**Document section:**
--------------------------------
When I spoke with USA Cycling’s Quirk on Tuesday, he repeated his support for the idea of a Colorado race, but when pressed he let on a strong hint of wait-and-see. “Our organization exists to support the growth of bike racing,” he said of USAC's reasons for publicly backing a speculative project. “Event organizers are entrepreneurs and it’s in the DNA of entrepreneurs to dream big. The idea of bringing a week-long stage race back to the United States is a highly ambitious plan. We’re familiar with what the central challenges are to that and any way we can be supportive of this organization’s efforts, we’re going to be supportive. It would be magical if they could do it.”
Quirk’s right: there are challenges. Not one, not two, but three high-profile stage races have been born and died in Colorado alone in the past half-century. That’s not counting the Tour of California, Tour of Missouri, Tour de Georgia, Tour de Trump (which became the Tour DuPont), and Tour of Utah. All died because of so-far insoluble financial and logistical challenges to building sustainable success for professional road stage racing in America.


Racing in the US is not like racing in Europe. For one thing, the UCI would not allow that incorrect sideways rainbow jersey alignment on home soil.
I wanted to ask Taylor about why (and how) his tiny, unknown, unproved organization would be the one to succeed where many, many others have failed. He quickly responded to a request for comment by asking that questions be emailed. I replied, asking about his and Infinity’s background, further plans for the race including route, the status of sponsors, and whether Infinity would work with a logistics partner with experience in the US market – a likely candidate would be Medalist Sports, which has produced substantially every major US stage race of note the past two decades. And, of course, I asked how Infinity would solve challenges others failed to.
--------------------------------
**Records:**

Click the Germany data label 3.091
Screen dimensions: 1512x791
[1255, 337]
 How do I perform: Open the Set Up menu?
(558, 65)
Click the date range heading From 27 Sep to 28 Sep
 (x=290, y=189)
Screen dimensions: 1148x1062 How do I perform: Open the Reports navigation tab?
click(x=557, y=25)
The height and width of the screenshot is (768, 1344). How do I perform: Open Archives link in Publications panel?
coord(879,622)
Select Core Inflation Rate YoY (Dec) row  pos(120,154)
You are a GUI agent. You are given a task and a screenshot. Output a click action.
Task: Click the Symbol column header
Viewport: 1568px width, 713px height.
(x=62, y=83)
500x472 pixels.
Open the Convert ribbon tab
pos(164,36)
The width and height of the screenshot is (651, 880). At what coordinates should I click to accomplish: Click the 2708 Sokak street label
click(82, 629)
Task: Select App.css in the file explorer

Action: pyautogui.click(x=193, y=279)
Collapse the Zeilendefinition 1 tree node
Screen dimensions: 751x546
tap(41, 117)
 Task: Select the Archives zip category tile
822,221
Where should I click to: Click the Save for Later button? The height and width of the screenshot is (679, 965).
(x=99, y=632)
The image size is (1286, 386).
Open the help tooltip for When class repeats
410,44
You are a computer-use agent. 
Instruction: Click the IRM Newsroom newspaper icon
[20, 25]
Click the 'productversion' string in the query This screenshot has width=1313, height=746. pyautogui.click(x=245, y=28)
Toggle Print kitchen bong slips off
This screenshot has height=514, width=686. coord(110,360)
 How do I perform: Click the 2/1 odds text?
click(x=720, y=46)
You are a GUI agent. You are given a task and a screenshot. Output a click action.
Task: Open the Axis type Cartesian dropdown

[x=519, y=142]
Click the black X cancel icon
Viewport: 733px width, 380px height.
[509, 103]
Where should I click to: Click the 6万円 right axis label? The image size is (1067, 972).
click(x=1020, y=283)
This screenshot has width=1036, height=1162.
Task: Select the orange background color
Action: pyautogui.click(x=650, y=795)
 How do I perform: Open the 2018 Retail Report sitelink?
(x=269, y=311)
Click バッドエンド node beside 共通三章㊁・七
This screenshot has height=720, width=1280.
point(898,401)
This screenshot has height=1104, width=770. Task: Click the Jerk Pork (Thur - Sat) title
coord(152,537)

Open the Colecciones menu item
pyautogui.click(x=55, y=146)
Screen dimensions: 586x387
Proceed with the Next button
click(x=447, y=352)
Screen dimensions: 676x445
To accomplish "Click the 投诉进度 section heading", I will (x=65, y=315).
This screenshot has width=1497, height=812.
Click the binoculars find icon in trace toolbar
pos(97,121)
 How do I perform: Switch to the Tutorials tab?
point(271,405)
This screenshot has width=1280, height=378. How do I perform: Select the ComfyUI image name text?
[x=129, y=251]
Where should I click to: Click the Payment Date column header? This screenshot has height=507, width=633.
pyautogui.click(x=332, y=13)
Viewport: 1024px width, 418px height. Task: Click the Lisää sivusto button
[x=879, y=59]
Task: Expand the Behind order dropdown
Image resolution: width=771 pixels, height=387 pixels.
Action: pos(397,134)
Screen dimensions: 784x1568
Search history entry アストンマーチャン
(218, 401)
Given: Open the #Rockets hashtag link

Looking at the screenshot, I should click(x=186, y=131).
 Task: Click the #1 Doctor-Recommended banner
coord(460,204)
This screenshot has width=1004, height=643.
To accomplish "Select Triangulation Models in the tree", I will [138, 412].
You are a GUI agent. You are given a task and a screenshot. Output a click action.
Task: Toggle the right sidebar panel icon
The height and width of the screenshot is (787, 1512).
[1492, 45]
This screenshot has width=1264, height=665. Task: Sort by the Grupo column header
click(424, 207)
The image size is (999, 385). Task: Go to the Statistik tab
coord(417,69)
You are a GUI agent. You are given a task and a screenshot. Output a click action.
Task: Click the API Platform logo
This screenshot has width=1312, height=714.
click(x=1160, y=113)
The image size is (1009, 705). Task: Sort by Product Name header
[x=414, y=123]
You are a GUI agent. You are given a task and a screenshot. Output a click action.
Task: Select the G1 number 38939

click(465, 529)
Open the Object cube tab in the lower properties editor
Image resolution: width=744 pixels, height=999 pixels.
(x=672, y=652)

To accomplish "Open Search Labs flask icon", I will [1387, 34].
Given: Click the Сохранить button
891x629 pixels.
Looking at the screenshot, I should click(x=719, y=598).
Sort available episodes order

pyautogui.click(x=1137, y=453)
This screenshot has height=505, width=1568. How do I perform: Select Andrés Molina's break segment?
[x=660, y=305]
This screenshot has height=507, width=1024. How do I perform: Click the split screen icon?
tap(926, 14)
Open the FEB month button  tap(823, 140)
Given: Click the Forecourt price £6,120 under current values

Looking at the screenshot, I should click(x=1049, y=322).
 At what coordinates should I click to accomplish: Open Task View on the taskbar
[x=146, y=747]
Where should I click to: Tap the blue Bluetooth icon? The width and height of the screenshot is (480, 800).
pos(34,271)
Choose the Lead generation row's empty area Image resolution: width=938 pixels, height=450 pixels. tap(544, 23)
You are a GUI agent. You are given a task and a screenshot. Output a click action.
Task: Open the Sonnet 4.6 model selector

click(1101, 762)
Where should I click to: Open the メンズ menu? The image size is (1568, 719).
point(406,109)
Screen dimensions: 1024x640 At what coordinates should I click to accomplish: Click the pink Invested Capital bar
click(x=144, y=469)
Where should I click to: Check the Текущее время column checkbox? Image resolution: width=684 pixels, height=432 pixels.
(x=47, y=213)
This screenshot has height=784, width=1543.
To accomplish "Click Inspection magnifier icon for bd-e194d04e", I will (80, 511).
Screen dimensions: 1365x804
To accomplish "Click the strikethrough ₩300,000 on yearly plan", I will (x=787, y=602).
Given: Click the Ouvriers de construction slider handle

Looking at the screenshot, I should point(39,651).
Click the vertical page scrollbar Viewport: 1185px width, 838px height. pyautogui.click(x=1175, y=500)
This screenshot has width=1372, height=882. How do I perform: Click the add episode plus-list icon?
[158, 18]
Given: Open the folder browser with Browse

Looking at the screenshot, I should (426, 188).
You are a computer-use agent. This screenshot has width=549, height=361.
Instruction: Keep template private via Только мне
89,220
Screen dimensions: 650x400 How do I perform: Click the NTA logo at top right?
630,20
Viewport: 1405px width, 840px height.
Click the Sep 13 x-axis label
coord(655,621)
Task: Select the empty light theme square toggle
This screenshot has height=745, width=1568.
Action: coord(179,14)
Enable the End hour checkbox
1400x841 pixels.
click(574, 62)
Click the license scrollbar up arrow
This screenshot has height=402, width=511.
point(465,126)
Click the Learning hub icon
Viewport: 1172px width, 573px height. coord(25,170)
--------------------------------
**What you should do:**
Continue the article about the proposed Colorado stage race from its final sentence.

**Response:**
His response was long on reassurances and short on specifics. Infinity, he mentioned several times, was just "the commercial vehicle through which this race will be delivered," and was in the process of setting up a US operations arm while "working closely with the relevant organisations" on aspects like permits and sanctions. His most candid reply, about how Infinity would overcome challenges that have ended previous races, was that "we are under no illusion of the scale of the task. We are also aware that we might fail (and we have been open about that)." But nothing in his answers offered any real path to success, and Taylor acknowledged discussions with potential sponsors were "still in the early stages."
In response to a question about his and his team's background, he said "the experience behind it comes from the individuals involved" who have "collectively been part of some of the world's biggest sporting events, including the Olympic Games, Commonwealth Games, and multiple World Championships." But he did not name any team members or say in what capacity they had been involved in those events. Taylor also sidestepped a direct question about Infinity's operational and financial status, saying again that it was merely a commercial vehicle whose "role will evolve as required" to support the US-based entity that would actually organize the race.
Which is where Frank Arokiasamy came to mind. In 2007, Arokiasamy, an obscure corporate consultant with no known connection to cycling, called a press conference at the Interbike trade show to announce a race of breathtaking ambition. The 2008 Tour of America would be four weeks, with 27 point-to-point stages, and offer a stunning $11 million in prize money, making it the richest prize purse in cycling, dwarfing even the 2024 Tour de France (in unadjusted dollars, no less).